6. The inductor compensating circuit of claim 1, wherein the transistors are selected from a group consisting of: field effect transistors, bipolar junction transistors, and heterojunction bipolar transistors.

7. The inductor compensating circuit of claim 2, wherein the first inductor, the second inductor and the third inductor comprise the windings of a balun.

8. The inductor compensating circuit of claim 1, wherein the circuit further comprises a circuit stabilizing element connected to the differential pair.

9. The inductor compensating circuit of claim 8, wherein the circuit stabilizing element comprises a capacitor connected across the second inductor.

10. The inductor compensating circuit of claim 1, wherein the differential pair comprises more than one differential pair connected in parallel, where each differential pair is biased by a different bias current and each differential pair has different sized transistors.

11. A method of compensating an inductor in a circuit, the method comprising the steps of:

providing two transistors connected as a differential pair;

connecting a first inductor to be compensated between the gates of the differential pair;

connecting a second inductor and a third inductor to the differential pair and coupling the second inductor and the third inductor to the first inductor; and

driving the differential pair with a current that is proportional to the AC voltage in the first inductor and that has a phase relationship with the AC voltage in the first inductor to achieve loss compensation in the first inductor.

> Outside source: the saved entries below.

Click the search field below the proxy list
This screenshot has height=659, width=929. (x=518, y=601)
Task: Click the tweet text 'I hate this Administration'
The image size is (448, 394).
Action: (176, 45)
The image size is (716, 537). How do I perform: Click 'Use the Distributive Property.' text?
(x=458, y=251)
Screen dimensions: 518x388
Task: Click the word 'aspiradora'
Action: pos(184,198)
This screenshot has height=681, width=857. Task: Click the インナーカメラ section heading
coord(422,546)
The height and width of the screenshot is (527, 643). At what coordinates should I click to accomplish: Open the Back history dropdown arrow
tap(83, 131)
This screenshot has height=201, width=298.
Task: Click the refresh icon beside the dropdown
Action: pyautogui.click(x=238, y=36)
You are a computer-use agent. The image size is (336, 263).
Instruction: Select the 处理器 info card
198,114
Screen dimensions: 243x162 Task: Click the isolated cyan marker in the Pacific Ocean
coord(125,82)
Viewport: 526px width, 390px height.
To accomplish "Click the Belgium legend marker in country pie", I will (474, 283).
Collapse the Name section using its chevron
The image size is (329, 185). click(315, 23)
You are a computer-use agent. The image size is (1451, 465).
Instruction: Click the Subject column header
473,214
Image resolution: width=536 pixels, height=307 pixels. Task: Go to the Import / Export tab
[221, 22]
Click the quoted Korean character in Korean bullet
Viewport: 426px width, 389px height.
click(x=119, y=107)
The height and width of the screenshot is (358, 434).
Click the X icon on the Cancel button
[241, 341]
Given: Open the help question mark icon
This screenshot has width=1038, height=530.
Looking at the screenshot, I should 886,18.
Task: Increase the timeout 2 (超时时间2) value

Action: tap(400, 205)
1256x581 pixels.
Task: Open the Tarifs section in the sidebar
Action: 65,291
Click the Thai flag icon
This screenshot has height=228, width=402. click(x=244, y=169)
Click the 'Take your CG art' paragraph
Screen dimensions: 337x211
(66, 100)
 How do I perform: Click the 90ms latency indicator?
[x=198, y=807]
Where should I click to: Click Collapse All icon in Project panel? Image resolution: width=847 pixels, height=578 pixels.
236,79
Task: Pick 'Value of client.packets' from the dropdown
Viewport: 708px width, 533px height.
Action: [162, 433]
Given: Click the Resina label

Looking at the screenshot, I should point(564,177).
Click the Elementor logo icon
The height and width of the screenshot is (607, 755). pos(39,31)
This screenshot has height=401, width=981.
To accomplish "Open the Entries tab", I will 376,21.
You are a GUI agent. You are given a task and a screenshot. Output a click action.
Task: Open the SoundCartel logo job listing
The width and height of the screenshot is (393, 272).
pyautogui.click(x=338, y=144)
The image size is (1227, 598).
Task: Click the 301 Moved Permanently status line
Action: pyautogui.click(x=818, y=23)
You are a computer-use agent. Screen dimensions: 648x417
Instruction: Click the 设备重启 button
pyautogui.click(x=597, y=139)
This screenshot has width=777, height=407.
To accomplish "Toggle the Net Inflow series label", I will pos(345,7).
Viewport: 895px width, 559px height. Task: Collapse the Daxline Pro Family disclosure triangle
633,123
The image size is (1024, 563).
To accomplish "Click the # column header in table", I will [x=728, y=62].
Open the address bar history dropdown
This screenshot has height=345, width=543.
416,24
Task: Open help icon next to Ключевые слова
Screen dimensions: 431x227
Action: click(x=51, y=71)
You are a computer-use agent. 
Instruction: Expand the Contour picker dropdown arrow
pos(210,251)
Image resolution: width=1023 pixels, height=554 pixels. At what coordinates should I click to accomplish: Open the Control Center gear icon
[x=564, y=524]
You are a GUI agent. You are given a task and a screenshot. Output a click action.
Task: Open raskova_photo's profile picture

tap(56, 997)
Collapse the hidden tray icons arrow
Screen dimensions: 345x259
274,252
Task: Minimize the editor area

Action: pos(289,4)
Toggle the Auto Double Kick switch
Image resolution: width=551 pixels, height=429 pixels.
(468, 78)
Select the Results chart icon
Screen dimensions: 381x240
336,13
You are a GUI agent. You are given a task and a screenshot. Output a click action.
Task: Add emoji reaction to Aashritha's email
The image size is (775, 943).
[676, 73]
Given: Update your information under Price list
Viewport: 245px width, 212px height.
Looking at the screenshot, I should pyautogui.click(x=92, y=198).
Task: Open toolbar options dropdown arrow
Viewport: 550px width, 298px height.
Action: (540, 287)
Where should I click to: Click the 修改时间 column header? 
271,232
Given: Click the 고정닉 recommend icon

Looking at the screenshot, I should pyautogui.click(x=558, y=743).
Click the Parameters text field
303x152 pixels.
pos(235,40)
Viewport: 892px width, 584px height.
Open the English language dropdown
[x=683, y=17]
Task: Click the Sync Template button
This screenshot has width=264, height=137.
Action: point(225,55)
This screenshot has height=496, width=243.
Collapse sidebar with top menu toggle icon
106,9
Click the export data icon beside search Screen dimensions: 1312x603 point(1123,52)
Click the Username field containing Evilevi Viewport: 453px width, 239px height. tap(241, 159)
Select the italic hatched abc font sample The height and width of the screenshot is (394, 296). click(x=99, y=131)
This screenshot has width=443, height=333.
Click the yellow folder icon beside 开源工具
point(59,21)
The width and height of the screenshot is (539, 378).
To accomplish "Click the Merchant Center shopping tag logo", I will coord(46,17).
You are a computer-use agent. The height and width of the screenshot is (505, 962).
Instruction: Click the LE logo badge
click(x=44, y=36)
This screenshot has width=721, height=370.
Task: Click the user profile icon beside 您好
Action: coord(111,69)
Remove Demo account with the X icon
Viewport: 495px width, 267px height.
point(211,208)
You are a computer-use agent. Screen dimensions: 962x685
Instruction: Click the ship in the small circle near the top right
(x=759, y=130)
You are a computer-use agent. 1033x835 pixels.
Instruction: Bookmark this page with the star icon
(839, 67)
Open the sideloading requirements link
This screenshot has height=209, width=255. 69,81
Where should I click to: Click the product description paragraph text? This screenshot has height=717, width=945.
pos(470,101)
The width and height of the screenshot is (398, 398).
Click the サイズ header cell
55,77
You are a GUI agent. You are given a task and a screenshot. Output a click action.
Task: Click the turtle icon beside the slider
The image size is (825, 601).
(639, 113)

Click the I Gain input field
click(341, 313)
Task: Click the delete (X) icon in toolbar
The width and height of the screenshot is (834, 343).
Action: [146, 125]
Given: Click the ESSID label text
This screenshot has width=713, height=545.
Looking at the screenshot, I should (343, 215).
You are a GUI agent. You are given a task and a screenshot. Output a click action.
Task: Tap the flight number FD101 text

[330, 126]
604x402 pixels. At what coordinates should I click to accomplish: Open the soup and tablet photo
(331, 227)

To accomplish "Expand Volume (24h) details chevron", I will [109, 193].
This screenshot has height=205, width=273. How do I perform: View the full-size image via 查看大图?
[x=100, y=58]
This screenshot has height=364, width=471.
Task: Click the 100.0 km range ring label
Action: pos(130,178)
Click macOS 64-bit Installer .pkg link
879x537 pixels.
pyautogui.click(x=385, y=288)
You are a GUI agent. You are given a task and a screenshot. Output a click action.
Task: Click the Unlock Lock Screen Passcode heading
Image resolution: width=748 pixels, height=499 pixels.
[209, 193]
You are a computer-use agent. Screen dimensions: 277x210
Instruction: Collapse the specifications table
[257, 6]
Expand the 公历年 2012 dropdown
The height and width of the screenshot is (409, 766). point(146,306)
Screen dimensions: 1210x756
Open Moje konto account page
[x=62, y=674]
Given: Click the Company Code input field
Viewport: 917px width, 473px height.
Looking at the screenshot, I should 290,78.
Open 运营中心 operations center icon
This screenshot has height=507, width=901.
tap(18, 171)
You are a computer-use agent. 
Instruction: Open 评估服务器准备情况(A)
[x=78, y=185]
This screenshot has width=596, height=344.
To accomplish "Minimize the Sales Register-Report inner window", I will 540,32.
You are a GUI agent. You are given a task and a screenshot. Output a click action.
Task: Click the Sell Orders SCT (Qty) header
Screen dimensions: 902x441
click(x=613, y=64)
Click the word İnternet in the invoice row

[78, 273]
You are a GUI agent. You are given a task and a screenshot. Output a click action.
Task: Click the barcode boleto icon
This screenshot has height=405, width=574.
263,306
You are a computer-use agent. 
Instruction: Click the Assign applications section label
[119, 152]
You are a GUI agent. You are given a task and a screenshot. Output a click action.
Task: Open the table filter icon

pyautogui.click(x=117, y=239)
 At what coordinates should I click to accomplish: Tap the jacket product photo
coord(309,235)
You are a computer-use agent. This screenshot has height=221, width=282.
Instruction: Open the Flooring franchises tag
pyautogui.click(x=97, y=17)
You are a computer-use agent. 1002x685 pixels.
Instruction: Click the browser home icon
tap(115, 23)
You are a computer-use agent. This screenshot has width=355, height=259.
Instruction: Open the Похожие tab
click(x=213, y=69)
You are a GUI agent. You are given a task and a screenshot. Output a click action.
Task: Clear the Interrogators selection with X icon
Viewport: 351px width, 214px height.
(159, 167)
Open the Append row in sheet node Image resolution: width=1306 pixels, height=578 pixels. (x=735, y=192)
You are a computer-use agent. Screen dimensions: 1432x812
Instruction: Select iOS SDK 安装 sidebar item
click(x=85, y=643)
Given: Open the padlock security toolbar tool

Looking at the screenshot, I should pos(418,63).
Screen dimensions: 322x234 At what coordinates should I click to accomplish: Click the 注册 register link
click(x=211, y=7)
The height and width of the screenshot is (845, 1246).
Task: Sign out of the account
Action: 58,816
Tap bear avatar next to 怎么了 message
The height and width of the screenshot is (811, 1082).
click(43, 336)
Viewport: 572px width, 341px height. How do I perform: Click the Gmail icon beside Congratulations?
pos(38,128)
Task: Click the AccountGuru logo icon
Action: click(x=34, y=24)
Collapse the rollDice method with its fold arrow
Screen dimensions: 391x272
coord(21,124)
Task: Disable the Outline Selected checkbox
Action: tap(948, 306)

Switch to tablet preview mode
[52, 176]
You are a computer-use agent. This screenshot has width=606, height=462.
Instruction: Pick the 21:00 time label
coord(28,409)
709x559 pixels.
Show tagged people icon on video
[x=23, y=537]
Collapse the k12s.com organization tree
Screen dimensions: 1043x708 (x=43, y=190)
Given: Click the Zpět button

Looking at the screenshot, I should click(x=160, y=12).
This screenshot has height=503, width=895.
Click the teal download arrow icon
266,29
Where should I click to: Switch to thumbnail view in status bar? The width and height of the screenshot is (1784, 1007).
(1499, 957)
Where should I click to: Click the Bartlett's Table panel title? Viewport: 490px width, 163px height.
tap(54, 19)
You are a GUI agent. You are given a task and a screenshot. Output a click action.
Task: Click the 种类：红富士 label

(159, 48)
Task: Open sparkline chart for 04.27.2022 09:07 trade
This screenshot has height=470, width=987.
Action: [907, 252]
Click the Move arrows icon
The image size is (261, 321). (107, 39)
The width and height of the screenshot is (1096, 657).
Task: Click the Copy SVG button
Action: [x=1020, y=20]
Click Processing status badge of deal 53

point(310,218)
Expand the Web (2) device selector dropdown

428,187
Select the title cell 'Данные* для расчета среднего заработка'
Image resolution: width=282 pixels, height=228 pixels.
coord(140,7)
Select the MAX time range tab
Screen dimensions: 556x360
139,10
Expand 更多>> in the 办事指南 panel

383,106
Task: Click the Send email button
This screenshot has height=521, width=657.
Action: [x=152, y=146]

12. A transformer compensated circuit, comprising:

a transformer having a primary winding and a secondary winding;

a source of voltage connected to apply an AC voltage to the primary winding of the transformer;

a current source connected to drive AC current into the secondary winding of the transformer;

the current source being configured to drive an AC current into the secondary winding that is proportional to the AC voltage in the primary winding and that has a phase relationship with the AC voltage in the primary winding to achieve loss compensation in the primary winding; and

a circuit stabilizing element connected to the secondary winding.

13. The transformer compensated circuit of claim 12, wherein the circuit stabilizing element comprises a capacitor connected across the secondary winding.